SHA1 collisions proven possisble

Mon Feb 27 04:02:48 UTC 2017

On Sunday, 26 February, 2017 19:16 Matt Palmer <mpalmer at hezmatt.org> said:
> On Sun, Feb 26, 2017 at 05:41:47PM -0600, Brett Frankenberger wrote:
> > On Sun, Feb 26, 2017 at 12:18:48PM -0500, Patrick W. Gilmore wrote:
> > > I repeat something I've said a couple times in this thread: If I can
> > > somehow create two docs with the same hash, and somehow con someone
> > > into using one of them, chances are there are bigger problems than a
> > > SHA1 hash collision.
> > >
> > > If you assume I could somehow get Verisign to use a cert I created to
> > > match another cert with the same hash, why in the hell would that
> > > matter?  I HAVE THE ONE VERISIGN IS USING.  Game over.
> > >
> > > Valdis came up with a possible use of such documents.
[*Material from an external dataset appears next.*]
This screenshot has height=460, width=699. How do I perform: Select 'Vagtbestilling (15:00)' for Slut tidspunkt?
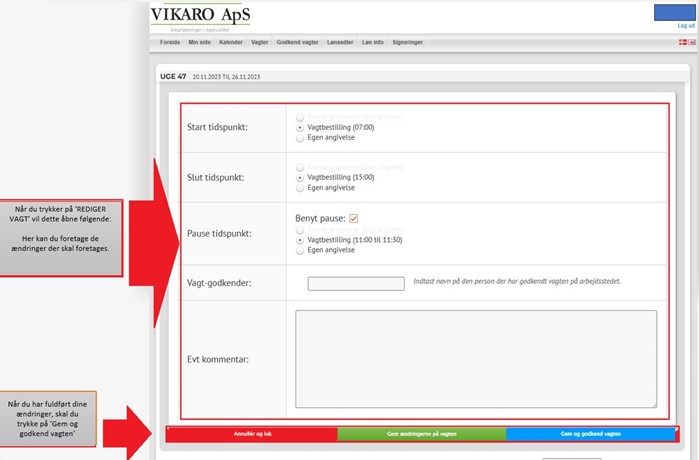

While I do not
> > > think there is zero utility in those instances, they are pretty small
> > > vectors compared to, say, having a root cert at a major CA.
> >
> > I want a google.com cert.  I ask a CA to sign my fake google.com
> > certificate.  They decline, because I can't prove I control google.com.
> 
> Even better: I want a CA cert.  I convince a CA to issue me a regular,
> end-entity cert for `example.com` (which I control) in such a way that I
> can
> generate another cert with the same SHA1 hash, but which has `CA:TRUE` for
> the Basic Constraints extension.
> 
> Wham!  I can now generate certs for *EVERYONE*.  At least until someone
> notices and takes away my shiny new toy...

So you would need 6000 years of computer time to compute the collision on the SHA1 signature, and how much additional time to compute the trapdoor (private) key, in order for the cert to be of any use?